Give back every record below in full and exactly, but without a single image.

# DATA SUPPLIED
*** Block opens ***
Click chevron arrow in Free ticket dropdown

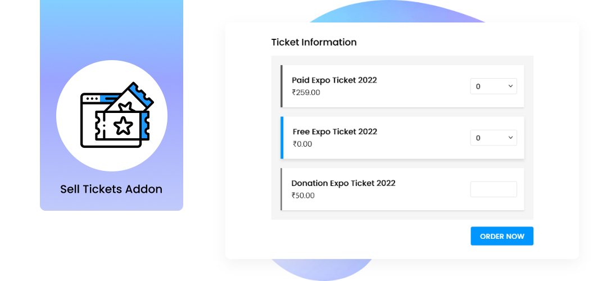click(510, 137)
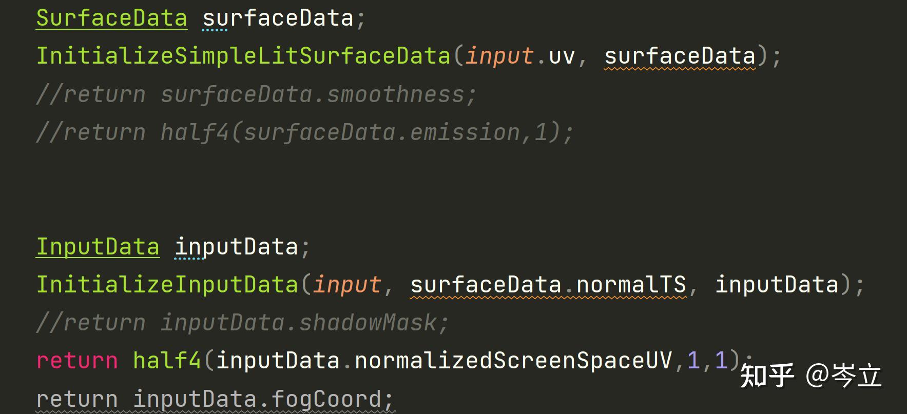Click the SurfaceData type name

tap(111, 18)

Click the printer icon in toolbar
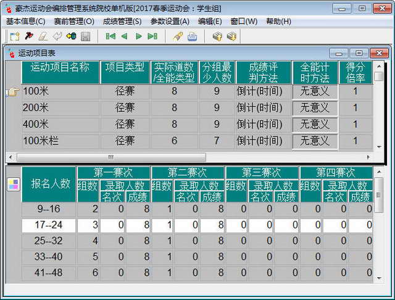click(x=193, y=36)
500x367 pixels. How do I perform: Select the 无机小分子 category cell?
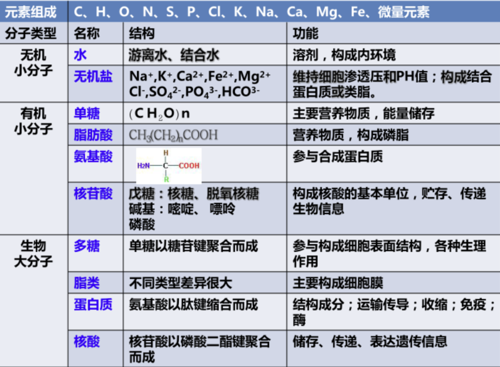(x=33, y=62)
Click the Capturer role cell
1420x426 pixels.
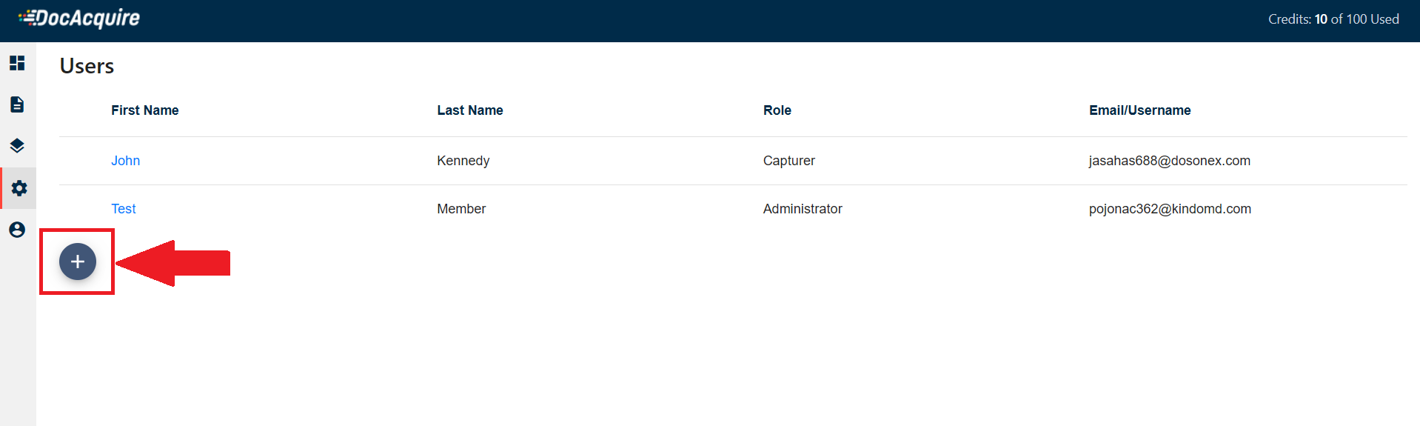[x=788, y=161]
*** Block closes ***
# WRITTEN ANSWER
Click chevron arrow in Free ticket dropdown

click(510, 137)
Click the SurfaceData type name

tap(111, 18)

Click the printer icon in toolbar
click(x=193, y=36)
500x367 pixels. How do I perform: Select the 无机小分子 category cell?
(x=33, y=62)
Click the Capturer role cell
1420x426 pixels.
[x=788, y=161]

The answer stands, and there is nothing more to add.